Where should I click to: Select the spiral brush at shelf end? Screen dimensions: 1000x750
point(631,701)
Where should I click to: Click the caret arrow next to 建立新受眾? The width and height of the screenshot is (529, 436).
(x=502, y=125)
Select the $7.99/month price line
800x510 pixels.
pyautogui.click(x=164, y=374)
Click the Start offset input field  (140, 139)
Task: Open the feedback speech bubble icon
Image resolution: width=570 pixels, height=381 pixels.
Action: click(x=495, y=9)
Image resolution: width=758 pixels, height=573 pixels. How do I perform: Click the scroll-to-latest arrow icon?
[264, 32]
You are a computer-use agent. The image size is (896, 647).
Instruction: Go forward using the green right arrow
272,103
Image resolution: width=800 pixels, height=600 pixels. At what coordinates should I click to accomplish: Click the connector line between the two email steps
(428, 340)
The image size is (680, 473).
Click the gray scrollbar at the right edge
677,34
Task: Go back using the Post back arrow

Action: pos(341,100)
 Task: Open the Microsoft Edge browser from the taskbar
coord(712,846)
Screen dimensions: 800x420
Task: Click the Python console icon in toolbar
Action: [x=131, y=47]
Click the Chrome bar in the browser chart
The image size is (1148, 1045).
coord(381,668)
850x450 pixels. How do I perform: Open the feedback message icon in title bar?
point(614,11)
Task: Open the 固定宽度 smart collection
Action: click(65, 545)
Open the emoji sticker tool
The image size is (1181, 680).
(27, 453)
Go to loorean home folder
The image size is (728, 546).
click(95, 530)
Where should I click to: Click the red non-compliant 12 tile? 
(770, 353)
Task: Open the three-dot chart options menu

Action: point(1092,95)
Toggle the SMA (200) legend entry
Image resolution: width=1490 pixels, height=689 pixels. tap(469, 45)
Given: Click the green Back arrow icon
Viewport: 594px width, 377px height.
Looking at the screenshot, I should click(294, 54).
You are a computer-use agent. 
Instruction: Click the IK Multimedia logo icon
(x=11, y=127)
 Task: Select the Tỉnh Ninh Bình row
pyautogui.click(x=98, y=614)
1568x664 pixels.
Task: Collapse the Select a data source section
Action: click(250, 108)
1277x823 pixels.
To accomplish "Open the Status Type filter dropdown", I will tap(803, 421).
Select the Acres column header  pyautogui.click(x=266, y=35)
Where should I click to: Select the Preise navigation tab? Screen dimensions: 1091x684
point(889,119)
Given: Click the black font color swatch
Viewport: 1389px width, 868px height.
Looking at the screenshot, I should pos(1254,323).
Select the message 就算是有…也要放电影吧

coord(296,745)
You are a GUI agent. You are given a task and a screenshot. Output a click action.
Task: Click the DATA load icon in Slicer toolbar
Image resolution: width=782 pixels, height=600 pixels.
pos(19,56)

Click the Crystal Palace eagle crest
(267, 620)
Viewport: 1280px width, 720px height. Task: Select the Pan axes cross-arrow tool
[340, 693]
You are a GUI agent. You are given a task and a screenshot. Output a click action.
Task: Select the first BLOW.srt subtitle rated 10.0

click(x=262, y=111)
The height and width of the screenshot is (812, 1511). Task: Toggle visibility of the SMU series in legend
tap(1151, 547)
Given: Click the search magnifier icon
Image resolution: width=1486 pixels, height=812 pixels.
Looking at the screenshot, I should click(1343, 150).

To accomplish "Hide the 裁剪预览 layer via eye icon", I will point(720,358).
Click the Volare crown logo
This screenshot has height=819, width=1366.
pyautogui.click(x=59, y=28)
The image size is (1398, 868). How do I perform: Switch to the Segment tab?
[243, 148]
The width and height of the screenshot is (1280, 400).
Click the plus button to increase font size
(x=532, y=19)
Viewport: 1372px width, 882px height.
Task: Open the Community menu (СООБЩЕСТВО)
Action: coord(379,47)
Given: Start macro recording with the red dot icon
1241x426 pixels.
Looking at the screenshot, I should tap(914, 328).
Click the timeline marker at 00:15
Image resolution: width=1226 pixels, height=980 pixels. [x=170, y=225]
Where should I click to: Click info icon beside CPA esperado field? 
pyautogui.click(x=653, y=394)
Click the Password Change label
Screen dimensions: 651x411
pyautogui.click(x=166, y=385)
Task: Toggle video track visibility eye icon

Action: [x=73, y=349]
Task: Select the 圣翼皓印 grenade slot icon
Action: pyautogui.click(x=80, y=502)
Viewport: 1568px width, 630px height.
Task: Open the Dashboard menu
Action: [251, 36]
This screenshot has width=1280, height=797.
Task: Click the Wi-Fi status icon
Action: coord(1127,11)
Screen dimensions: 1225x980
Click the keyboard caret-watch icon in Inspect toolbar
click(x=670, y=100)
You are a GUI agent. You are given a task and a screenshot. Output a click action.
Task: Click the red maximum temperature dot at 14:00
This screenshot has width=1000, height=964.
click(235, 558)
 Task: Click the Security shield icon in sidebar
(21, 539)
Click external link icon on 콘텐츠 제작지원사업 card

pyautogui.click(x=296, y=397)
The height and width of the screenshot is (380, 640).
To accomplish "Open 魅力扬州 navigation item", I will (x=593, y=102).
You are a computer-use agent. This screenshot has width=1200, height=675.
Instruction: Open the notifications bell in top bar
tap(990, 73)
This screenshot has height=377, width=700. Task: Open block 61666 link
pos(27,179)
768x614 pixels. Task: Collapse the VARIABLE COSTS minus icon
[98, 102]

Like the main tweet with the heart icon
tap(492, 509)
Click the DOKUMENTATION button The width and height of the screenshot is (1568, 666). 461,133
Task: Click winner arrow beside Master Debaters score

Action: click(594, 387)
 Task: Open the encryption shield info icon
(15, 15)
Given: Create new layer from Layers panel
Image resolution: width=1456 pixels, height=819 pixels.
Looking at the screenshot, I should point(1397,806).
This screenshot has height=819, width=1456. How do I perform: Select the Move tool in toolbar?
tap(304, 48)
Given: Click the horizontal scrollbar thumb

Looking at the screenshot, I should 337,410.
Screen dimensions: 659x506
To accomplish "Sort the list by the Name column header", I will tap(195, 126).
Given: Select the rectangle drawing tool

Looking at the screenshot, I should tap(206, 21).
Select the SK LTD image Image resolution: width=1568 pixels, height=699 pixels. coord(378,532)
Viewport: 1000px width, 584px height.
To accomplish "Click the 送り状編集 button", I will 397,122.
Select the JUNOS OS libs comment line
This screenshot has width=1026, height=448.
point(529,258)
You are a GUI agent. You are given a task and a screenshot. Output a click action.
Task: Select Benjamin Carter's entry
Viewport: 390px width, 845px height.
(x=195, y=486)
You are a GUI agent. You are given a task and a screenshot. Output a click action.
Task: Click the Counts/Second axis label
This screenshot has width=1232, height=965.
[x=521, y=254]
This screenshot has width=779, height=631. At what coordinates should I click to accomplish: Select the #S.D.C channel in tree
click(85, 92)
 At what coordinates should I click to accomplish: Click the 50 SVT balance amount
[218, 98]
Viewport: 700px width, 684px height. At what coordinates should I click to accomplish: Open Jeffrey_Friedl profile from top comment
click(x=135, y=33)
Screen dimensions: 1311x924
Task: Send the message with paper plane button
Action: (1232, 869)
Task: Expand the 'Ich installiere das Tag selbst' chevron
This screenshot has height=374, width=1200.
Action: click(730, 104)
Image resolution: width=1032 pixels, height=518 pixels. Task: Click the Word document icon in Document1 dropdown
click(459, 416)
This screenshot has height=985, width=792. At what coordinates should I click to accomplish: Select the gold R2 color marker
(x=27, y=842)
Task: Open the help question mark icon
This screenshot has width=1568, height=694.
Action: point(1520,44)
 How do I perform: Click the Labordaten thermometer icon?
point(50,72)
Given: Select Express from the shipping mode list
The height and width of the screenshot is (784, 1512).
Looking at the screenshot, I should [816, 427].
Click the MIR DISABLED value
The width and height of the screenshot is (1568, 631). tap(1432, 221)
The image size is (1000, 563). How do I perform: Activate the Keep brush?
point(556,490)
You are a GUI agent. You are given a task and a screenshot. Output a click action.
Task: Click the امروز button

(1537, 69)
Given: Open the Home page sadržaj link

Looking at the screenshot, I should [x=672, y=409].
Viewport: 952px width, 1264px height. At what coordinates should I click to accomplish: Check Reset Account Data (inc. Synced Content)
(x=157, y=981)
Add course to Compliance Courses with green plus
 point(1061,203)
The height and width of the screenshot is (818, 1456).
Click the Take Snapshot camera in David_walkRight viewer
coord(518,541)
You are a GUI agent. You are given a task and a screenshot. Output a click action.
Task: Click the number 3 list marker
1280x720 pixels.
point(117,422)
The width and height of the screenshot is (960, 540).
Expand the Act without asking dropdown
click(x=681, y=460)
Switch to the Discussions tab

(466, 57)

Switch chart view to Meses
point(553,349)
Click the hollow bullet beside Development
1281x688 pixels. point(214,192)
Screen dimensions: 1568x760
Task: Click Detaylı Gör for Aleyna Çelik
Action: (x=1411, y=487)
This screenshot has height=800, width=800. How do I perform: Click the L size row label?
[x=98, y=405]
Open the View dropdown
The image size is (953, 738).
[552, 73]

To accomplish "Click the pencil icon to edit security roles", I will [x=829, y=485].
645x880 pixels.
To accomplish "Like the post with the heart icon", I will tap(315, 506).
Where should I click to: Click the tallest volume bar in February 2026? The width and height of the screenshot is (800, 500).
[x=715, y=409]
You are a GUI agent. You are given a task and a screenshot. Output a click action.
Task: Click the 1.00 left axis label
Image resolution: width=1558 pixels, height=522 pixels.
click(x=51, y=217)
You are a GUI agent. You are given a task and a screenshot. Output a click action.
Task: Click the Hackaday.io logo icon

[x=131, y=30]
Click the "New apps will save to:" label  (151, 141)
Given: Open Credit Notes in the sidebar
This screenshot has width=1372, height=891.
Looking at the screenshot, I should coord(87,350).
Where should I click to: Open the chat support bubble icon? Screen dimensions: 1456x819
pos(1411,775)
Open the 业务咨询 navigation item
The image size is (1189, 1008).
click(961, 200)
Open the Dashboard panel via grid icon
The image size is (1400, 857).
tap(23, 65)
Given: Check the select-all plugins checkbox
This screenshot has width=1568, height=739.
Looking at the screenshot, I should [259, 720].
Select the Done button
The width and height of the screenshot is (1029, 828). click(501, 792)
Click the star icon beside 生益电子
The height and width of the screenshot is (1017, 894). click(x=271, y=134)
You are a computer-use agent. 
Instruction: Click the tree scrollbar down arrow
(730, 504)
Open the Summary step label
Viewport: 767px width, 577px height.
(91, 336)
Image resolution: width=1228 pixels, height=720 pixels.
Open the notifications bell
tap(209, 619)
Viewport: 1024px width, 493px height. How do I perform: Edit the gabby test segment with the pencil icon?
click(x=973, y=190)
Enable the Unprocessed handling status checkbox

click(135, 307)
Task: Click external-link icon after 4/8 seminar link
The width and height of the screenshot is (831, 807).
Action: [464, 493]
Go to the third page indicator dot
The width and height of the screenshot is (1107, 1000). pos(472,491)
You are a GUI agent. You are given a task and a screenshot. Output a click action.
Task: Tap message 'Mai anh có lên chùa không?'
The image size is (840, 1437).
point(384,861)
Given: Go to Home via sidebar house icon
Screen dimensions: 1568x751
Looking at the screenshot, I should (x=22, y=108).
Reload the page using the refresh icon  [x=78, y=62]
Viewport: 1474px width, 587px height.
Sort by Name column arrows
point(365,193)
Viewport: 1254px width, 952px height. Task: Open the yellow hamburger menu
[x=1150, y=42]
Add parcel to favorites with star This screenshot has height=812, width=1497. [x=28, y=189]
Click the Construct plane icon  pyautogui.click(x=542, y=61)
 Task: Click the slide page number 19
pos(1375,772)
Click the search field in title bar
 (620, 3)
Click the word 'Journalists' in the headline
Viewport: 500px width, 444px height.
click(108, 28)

WRITTEN PROBLEM: Can you lay out the listing as a Markdown table with the columns No. and Entry, starting at its first line and ending at the line that contains "Click the Start", both included, with blank lines left out?

ANSWER TO THE TASK:
| No. | Entry |
|---|---|
| 1 | Where should I click to: Select the spiral brush at shelf end? Screen dimensions: 1000x750 |
| 2 | point(631,701) |
| 3 | Where should I click to: Click the caret arrow next to 建立新受眾? The width and height of the screenshot is (529, 436). |
| 4 | (x=502, y=125) |
| 5 | Select the $7.99/month price line |
| 6 | 800x510 pixels. |
| 7 | pyautogui.click(x=164, y=374) |
| 8 | Click the Start offset input field  (140, 139) |